The data section start
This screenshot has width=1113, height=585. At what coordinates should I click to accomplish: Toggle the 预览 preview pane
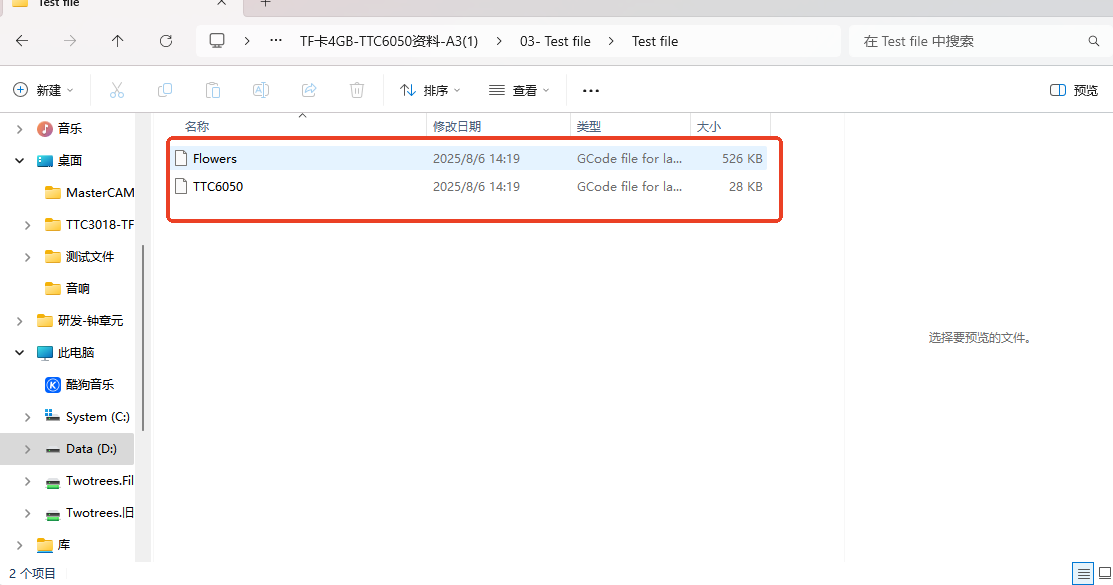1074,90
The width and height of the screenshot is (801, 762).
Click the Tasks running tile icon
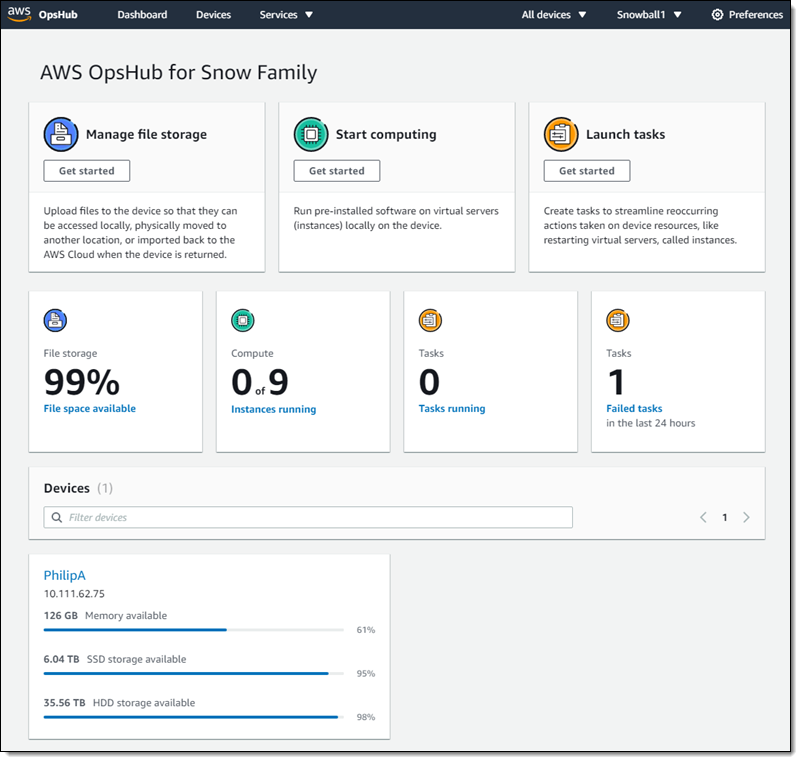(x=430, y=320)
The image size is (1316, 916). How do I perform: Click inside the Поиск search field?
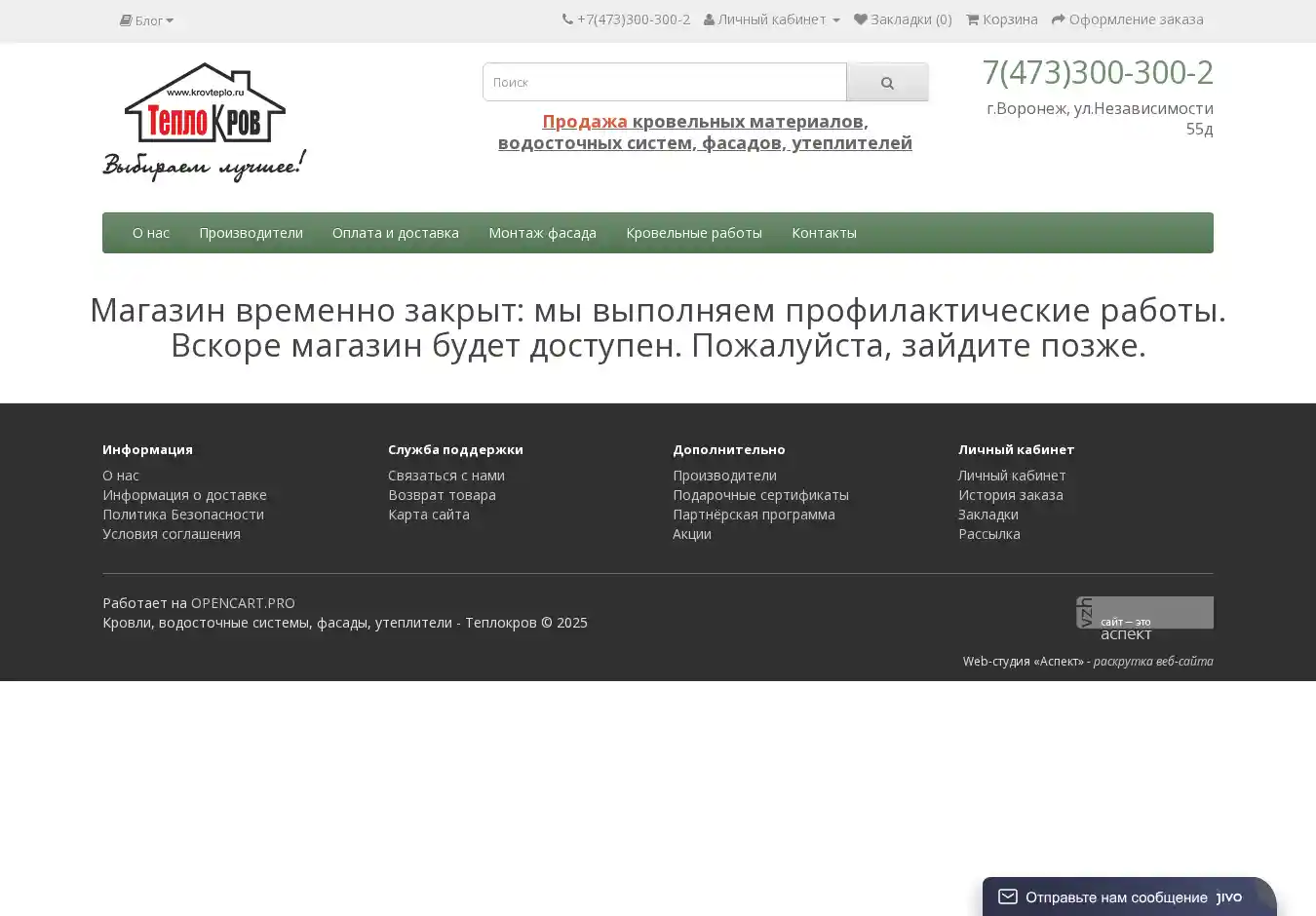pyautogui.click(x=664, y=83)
The data section end
• **Assigned task**
Copy all the material exactly; omit images.

• **Solution for this task**
This screenshot has width=1113, height=585. At what coordinates should I click to accomplish: Toggle the 预览 preview pane
1074,90
The width and height of the screenshot is (801, 762).
Click the Tasks running tile icon
(x=430, y=320)
The image size is (1316, 916). How do I perform: Click inside the Поиск search field?
pyautogui.click(x=664, y=83)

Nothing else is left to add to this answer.